* [Material provided]
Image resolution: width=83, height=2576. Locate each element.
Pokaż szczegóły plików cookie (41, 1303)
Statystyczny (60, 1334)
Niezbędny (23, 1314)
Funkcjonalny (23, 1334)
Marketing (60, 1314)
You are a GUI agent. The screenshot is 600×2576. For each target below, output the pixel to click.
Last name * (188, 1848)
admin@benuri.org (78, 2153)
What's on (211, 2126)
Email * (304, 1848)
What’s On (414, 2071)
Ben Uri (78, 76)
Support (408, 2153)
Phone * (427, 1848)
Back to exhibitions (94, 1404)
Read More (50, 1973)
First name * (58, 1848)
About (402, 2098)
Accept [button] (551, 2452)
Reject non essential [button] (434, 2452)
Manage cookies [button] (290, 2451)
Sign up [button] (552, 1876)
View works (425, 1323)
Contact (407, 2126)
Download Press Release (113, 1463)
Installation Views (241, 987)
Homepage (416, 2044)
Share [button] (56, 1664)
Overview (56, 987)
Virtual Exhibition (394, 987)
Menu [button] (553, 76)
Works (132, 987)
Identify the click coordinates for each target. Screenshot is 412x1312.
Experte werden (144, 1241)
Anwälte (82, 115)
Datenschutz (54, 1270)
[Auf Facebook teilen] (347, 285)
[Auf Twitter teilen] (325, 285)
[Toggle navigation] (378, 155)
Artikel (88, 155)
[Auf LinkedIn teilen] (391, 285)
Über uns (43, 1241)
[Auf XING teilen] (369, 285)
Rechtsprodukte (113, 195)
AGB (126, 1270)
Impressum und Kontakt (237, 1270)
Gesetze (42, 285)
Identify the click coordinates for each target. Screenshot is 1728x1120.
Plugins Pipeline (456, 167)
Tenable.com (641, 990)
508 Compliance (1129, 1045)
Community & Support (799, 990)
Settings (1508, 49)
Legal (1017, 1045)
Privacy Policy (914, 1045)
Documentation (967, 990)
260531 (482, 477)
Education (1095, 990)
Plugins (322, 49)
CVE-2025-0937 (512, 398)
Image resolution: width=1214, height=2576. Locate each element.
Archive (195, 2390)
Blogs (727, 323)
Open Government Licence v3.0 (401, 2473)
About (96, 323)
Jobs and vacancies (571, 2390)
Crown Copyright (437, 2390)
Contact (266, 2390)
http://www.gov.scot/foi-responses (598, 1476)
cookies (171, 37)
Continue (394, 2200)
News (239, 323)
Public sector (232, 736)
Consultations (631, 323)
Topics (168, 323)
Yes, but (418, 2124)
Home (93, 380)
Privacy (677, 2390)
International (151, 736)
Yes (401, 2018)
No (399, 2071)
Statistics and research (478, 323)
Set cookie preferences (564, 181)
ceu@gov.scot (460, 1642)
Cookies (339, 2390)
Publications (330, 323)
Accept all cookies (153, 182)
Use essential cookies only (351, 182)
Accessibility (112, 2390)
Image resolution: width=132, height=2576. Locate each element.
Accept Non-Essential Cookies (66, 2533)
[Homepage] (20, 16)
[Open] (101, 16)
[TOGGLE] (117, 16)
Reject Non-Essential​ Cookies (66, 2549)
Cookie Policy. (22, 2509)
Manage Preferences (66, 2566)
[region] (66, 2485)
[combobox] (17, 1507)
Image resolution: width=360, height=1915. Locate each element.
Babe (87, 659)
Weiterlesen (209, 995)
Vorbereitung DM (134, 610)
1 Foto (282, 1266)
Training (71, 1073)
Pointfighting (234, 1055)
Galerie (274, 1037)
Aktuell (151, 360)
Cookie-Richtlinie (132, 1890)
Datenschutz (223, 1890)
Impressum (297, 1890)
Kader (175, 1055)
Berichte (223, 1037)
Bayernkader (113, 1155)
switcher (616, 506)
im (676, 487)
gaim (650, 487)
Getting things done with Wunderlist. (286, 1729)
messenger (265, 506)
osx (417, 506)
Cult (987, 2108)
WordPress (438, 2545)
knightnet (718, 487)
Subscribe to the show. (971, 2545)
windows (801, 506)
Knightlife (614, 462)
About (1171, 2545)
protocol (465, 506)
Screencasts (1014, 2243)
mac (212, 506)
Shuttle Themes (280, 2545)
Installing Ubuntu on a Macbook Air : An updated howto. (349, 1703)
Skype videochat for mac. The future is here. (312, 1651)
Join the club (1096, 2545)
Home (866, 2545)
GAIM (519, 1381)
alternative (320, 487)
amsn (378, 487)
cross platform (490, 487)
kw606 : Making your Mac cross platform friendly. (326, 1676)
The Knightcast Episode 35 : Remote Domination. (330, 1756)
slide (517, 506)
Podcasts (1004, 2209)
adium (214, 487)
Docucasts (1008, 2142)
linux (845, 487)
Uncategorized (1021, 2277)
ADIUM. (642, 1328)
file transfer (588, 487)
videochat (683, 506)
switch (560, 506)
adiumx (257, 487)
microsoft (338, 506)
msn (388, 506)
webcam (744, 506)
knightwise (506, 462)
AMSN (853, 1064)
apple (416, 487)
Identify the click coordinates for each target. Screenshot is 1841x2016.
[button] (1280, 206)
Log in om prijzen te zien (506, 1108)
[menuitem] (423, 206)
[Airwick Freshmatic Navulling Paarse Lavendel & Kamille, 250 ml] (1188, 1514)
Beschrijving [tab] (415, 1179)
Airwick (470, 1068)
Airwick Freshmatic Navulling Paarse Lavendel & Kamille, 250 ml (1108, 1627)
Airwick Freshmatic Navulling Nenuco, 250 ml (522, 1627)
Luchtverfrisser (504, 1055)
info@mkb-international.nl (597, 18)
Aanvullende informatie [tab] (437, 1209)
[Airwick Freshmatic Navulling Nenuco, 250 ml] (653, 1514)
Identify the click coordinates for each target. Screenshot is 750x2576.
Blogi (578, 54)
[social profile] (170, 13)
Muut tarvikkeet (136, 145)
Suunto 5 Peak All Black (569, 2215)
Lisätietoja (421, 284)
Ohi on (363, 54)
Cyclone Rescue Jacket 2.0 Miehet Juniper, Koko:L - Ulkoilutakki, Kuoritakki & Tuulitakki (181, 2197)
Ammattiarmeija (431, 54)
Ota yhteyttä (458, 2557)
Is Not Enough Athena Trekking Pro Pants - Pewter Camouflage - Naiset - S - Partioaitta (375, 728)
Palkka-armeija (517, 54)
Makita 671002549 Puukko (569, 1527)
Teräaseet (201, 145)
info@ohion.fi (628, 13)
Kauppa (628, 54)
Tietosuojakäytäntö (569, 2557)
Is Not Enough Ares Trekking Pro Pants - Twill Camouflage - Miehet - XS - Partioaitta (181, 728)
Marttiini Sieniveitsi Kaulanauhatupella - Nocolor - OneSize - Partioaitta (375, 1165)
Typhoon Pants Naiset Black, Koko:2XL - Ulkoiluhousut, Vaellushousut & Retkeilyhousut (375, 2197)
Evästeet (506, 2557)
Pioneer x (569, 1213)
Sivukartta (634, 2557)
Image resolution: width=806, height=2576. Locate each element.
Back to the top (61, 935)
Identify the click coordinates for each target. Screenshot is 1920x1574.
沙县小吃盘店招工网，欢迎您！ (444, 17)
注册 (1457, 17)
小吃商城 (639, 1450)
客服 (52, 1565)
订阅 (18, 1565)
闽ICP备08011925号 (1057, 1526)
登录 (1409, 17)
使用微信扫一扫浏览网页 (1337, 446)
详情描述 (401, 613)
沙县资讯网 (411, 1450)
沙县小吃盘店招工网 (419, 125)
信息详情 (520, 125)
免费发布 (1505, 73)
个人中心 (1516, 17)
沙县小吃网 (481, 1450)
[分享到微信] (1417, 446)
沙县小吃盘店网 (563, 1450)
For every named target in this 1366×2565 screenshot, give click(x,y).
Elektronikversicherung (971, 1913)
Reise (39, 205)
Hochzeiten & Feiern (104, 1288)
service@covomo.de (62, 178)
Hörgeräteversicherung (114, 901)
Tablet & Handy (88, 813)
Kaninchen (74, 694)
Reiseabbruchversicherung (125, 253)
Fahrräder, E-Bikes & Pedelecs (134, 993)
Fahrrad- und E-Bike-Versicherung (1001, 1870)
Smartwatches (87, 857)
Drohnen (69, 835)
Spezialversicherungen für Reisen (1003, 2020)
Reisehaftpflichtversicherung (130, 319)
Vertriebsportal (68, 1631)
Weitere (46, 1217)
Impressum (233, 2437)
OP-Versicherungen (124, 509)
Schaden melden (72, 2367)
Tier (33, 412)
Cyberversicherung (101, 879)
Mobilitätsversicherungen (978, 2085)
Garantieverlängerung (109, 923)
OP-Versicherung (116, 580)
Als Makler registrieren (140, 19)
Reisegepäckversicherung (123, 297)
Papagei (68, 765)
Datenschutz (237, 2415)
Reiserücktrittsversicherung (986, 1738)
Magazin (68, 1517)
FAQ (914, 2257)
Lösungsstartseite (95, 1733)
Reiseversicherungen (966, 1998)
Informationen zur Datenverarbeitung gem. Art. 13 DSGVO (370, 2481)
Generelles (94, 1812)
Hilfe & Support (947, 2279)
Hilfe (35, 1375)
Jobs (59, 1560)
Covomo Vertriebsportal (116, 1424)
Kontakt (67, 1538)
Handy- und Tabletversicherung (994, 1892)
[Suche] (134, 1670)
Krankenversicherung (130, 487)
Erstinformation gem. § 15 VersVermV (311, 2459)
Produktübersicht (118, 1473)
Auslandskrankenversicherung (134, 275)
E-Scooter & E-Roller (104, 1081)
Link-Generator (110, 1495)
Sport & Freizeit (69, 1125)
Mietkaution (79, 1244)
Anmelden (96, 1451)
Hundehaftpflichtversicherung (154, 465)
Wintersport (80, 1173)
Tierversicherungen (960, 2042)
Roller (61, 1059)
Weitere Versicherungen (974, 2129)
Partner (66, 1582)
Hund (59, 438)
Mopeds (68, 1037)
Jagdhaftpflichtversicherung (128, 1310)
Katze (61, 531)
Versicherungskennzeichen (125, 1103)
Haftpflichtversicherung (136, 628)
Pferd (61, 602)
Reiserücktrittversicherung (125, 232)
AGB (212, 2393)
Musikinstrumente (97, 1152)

* [Problem requirements] Return, from the data, each line that has the word "Koko" in it.

* [Solved exercise]
Cyclone Rescue Jacket 2.0 Miehet Juniper, Koko:L - Ulkoilutakki, Kuoritakki & Tuulitakki (181, 2197)
Typhoon Pants Naiset Black, Koko:2XL - Ulkoiluhousut, Vaellushousut & Retkeilyhousut (375, 2197)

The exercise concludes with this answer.